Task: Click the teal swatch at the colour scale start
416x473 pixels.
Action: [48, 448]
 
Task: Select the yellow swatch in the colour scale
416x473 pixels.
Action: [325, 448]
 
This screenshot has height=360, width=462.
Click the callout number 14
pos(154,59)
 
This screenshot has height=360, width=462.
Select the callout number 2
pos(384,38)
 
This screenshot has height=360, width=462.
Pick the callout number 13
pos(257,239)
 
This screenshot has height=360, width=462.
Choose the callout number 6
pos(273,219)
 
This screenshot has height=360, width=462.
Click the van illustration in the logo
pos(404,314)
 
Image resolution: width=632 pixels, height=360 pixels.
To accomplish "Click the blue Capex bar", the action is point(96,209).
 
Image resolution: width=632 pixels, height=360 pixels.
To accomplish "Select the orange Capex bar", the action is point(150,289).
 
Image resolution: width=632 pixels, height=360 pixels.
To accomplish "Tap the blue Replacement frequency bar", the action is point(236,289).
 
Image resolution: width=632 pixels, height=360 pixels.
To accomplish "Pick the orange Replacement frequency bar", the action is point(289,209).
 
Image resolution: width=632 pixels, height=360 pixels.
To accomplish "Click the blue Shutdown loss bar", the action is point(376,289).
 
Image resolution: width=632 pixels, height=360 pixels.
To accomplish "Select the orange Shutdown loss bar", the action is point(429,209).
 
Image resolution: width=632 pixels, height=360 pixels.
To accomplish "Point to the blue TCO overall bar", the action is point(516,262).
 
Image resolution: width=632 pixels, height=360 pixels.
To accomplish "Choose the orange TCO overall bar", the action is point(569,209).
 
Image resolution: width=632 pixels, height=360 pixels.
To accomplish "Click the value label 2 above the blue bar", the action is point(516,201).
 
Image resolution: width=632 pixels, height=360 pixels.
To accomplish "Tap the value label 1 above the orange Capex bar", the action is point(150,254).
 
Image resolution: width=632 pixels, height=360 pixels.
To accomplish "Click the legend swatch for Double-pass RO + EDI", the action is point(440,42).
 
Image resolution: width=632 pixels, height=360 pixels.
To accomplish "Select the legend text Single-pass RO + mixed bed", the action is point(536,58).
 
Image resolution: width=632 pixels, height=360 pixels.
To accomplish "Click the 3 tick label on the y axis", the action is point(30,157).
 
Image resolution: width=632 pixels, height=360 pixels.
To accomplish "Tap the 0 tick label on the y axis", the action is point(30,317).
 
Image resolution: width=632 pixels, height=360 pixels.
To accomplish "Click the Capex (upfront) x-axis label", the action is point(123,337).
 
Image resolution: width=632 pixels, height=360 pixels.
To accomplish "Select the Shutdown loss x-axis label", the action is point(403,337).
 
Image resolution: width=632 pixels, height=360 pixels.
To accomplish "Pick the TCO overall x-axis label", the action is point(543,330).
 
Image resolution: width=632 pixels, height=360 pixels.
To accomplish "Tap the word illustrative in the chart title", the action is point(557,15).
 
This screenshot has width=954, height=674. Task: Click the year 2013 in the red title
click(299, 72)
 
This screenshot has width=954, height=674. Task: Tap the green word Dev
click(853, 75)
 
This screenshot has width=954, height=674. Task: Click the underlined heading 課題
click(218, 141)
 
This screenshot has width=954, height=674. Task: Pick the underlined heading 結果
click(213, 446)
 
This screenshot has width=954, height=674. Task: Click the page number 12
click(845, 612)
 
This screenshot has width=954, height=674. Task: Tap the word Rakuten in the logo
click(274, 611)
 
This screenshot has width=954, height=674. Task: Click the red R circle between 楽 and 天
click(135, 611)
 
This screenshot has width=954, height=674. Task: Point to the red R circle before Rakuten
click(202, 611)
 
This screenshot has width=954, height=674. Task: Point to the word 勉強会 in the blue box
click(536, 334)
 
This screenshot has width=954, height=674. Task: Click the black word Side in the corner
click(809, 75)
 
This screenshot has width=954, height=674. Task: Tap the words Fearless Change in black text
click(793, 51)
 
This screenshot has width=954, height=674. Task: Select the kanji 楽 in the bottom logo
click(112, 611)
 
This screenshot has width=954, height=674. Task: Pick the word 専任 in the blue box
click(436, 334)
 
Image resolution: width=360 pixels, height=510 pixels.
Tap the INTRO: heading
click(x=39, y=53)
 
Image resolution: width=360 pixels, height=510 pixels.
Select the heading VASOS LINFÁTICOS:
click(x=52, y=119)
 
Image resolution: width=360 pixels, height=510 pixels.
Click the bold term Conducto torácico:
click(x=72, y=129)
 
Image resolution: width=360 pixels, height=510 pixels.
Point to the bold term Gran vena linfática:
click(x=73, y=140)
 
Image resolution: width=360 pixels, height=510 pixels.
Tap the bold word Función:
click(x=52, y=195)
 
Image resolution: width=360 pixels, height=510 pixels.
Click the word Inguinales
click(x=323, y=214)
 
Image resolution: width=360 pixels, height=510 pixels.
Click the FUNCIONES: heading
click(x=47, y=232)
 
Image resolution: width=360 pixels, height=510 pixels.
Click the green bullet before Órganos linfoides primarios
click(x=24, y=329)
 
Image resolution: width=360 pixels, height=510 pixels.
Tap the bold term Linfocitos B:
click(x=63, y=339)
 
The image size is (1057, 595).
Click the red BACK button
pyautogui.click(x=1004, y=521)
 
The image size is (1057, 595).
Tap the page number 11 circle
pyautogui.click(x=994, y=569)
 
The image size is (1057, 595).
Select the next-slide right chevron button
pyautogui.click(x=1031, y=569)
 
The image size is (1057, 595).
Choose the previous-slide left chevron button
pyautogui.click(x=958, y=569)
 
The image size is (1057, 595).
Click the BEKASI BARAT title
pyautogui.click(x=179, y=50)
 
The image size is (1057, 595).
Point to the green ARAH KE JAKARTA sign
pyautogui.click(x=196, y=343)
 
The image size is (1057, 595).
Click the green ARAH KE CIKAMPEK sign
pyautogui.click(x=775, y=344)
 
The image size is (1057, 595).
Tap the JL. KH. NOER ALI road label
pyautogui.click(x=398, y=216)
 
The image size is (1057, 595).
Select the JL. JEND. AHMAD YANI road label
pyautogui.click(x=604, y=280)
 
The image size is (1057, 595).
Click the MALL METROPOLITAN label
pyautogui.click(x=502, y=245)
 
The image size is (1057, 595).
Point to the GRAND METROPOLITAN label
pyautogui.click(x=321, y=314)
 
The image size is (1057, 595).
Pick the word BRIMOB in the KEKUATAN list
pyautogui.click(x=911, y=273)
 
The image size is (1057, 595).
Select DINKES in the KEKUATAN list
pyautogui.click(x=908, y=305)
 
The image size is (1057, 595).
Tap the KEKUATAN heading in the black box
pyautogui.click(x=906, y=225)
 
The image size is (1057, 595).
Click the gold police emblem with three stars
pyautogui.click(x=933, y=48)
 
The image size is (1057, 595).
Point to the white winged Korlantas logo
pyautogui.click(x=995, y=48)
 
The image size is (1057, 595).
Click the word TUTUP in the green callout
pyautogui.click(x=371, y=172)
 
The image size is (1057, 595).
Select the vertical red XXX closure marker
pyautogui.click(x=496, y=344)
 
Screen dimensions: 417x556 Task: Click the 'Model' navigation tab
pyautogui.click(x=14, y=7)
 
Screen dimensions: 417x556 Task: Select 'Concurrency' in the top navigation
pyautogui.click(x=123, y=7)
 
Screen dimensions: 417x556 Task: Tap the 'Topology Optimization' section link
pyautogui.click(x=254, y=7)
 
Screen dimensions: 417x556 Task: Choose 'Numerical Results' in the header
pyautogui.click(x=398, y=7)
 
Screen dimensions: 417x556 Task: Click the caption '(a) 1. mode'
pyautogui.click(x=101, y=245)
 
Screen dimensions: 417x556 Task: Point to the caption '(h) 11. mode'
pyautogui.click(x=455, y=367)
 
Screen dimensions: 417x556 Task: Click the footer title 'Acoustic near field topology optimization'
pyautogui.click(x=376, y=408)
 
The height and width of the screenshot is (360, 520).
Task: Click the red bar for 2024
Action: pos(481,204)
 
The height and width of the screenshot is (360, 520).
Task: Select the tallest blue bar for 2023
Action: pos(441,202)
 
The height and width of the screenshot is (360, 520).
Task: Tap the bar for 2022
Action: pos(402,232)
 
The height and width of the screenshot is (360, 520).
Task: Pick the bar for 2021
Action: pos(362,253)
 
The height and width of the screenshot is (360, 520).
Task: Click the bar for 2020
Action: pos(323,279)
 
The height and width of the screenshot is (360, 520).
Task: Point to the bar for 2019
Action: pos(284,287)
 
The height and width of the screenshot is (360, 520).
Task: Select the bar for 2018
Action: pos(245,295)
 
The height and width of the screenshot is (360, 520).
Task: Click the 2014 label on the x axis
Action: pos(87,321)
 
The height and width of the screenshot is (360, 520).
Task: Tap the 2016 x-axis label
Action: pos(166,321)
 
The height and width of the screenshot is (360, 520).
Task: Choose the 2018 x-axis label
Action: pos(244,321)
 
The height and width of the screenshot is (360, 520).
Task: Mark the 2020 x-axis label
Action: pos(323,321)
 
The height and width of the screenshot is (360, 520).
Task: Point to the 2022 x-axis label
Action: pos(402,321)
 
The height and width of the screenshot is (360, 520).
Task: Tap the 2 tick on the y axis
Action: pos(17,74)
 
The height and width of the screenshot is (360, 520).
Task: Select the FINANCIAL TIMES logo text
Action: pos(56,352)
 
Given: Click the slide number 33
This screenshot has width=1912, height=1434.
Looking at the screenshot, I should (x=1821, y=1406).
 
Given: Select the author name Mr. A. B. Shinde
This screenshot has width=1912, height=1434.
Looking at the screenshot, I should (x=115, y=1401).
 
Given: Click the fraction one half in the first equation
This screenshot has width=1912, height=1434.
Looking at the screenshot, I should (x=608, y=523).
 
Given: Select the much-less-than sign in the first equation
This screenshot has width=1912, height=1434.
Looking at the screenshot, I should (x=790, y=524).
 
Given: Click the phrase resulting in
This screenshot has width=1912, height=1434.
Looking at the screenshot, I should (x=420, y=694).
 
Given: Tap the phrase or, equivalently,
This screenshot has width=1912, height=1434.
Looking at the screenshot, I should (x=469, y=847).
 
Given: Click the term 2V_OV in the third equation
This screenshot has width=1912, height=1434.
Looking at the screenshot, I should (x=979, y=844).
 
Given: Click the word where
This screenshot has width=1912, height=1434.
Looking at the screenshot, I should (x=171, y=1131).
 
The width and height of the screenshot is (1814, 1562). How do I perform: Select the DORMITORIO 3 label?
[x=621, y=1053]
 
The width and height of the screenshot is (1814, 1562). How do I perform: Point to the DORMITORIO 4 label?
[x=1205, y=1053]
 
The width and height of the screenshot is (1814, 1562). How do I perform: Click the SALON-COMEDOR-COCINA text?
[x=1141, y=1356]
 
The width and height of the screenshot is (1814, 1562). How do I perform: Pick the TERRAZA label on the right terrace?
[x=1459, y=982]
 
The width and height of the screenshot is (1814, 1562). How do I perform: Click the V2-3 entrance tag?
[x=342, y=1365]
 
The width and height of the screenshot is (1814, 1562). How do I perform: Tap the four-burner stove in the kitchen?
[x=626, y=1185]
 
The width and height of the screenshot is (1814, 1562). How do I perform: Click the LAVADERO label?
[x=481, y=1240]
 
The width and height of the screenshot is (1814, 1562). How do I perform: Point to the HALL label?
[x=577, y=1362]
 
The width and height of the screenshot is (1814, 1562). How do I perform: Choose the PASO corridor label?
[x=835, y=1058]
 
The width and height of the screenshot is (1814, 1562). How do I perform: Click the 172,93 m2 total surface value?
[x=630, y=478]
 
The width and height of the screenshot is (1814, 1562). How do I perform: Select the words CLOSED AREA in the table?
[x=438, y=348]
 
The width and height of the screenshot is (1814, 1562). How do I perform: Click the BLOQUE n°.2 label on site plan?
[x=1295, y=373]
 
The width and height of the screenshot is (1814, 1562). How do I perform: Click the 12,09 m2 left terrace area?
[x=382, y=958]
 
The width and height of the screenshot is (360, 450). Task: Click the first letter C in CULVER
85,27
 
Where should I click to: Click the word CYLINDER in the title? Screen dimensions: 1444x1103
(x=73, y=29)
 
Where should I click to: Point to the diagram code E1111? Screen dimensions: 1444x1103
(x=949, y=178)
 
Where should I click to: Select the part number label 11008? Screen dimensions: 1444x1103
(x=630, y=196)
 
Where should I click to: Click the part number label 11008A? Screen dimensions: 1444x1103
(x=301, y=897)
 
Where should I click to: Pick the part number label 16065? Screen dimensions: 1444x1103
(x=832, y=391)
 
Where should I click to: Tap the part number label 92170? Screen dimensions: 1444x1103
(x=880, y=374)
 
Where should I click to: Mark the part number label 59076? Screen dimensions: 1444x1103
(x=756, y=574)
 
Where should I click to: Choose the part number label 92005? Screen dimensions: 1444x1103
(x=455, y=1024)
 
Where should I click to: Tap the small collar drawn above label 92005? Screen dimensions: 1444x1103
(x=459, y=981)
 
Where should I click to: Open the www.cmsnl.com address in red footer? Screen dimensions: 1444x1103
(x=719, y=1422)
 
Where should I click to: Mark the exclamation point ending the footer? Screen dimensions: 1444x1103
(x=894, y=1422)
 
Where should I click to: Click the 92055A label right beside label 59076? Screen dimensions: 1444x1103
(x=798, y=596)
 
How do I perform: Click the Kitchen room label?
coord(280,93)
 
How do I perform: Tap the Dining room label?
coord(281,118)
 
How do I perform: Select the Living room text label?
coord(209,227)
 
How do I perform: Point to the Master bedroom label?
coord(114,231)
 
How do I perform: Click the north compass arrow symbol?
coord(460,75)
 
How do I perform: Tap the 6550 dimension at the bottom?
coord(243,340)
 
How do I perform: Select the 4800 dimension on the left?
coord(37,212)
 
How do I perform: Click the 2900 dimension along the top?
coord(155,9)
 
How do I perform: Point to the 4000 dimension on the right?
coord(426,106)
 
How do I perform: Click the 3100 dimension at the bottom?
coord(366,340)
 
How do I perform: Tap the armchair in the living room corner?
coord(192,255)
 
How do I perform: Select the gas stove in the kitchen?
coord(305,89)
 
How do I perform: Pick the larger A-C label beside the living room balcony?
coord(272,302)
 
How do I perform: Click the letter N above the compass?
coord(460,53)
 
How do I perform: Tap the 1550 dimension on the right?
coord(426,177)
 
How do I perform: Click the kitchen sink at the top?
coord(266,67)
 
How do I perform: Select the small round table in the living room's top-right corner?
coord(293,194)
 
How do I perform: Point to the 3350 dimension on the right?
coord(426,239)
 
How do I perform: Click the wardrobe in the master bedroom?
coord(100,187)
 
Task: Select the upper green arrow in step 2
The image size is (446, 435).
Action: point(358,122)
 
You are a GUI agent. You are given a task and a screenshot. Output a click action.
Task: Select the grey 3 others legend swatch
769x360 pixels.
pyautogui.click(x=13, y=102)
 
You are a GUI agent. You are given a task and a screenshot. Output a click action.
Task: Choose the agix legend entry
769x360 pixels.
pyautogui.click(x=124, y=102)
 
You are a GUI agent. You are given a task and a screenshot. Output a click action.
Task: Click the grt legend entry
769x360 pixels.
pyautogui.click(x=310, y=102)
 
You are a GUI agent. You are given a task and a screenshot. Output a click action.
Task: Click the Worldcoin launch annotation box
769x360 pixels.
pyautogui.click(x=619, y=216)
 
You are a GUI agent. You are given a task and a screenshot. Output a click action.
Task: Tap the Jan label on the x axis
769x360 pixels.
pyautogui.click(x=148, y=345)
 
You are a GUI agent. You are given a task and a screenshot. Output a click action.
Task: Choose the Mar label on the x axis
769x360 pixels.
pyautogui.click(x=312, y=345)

........

- _Enunciado da tarefa_
Edite os registros do início até a linha que contém "pos(257,239)", substituindo "callout" por "marker" e mantendo todo o resto igual, e apresente somente essas linhas.

- _Resultado_
Task: Click the teal swatch at the colour scale start
416x473 pixels.
Action: [48, 448]
 
Task: Select the yellow swatch in the colour scale
416x473 pixels.
Action: [325, 448]
 
This screenshot has height=360, width=462.
Click the marker number 14
pos(154,59)
 
This screenshot has height=360, width=462.
Select the marker number 2
pos(384,38)
 
This screenshot has height=360, width=462.
Pick the marker number 13
pos(257,239)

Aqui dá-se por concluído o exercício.